Though some Hawaiian nationals have dismissed the roll process as a tool of the state, Anthony is encouraging them to participate. “It’s not our job to make a government,” he says, noting that the Commission will dissolve once the roll is published. “Independence, federal recognition, state recognition–all of these things are up for discussion. But we’ve got to know who is in the pool [in order] to have a discussion.” However, the press release distributed by Abercrombie’s office says the process “will eventually lead to federal recognition of Native Hawaiians.” OHA officials on hand for the launch also seemed to think that federal recognition was the goal, and that it was attainable.

Self-determination

Poka Laenui, chairperson of Aha Hawaii ‘Oiwi, the Native Hawaiian Convention, says that the discussion began in the mid-1990s, when the state and OHA gave Hawaiians a voice in how to address the “illegalities instigated” by the illegal overthrow.
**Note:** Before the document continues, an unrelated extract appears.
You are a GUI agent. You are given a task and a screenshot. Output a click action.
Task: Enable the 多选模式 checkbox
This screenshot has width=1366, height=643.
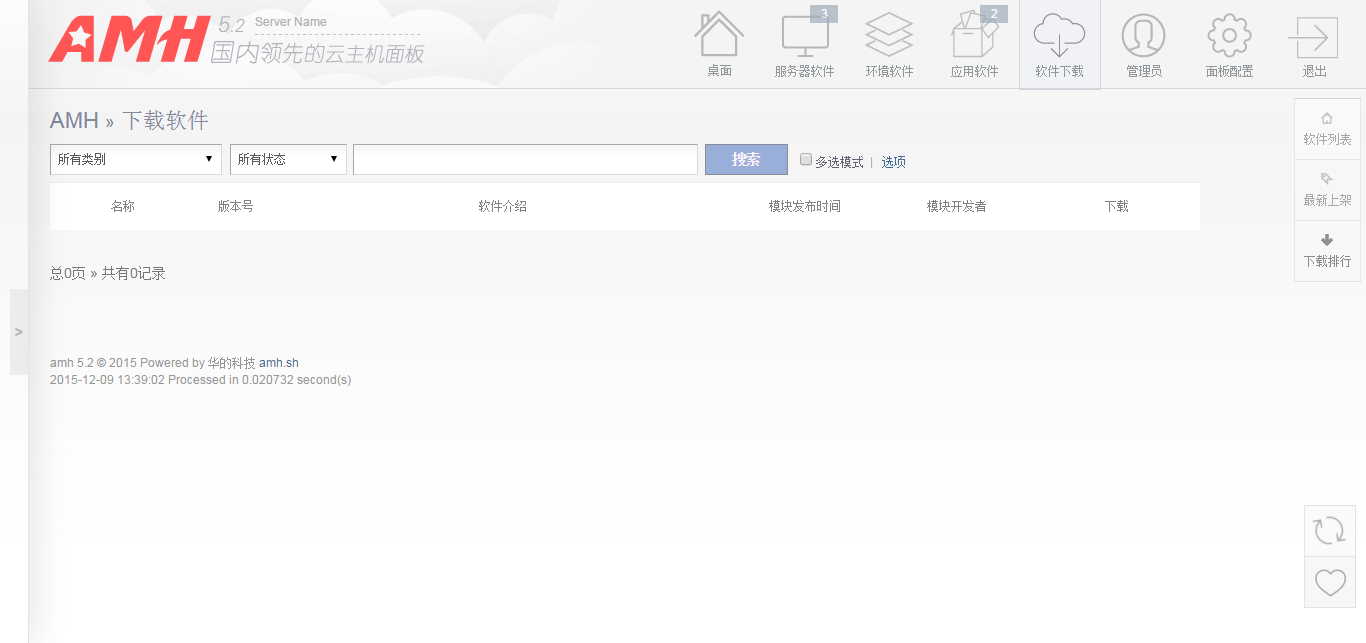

“Extensive consultations were carried out within Hawaiian communities throughout Hawaii and across America,” Laenui wrote in an email. “After hearing those voices through the Native Hawaiian Vote, a clear direction was given–have the Hawaiian people elect representatives to meet in a council or convention to propose a form of Hawaiian governance to the Hawaiian people. Elections across Hawaii and the world were held, almost 90 native Hawaiians were elected, and the convention was formed. It produced two tentative proposals–a Hawaiian nation within the United States of America (integration), and an independent Hawaiian nation-state. The first would be limited to native Hawaiians, the second would be an inclusive nation-state of all ancestries.”

However, Laenui wrote, both the state legislature and OHA refused to further fund the work of AHO. “Now, the legislature and OHA have tossed to the Hawaiians the Native Hawaiian Roll Commission, designed to integrate the Hawaiians as a ‘nation’ within U.S. superior jurisdiction. This commission violates the dual principles of self-determination and pono. It violates long-established principles of international law, of self-imposed mandates of the United States found in the U.N. Charter and its international bill of human rights, as well as the recently approved U.N. Declaration on the Rights of Indigenous Peoples.”

Other groups, such as Alu Like and the Civic Clubs are supporting the Roll Commission. Stroud says AOHCC, which also endorses federal recognition through the Akaka Bill, voted to support the effort at its convention last October, in part because it recognizes “Native Hawaiians as indigenous to the Islands.”

He says some Native American groups were able to gain federal recognition after first getting state recognition. “Whether that will be the case here has yet to be determined.”

Stroud feels positive about the Roll Commission because it speaks to “unrelinquished sovereignty and a commitment to unification in restoring the Hawaiian nation.” That mission sets it apart from earlier enrollment efforts, such as the Hawaiian Registry and Kau Inoa, he says.

OHA’s investment

Anthony dismissed speculation that the Roll is geared toward creating a process that will [enable] OHA to assume control of any self-governing entity. “I don’t think that’s the case at all,” he says.

Wendt similarly downplayed OHA’s involement. “I also understand and believe that a colonizing state has an obligation to support decolonization,” she says. “On those premises, my efforts in the past have been consistent: I am not averse to using state or federal resources to assist in the process of decolonization, especially when those resources derive from Native Hawaiian national assets.”

Those resources–some $3.4 million–will be used to fund a campaign employing traditional and social media to reach out to Hawaiians. Stroud says AOHCC will use its network to reach “the large population of Hawaiians who live outside the state.”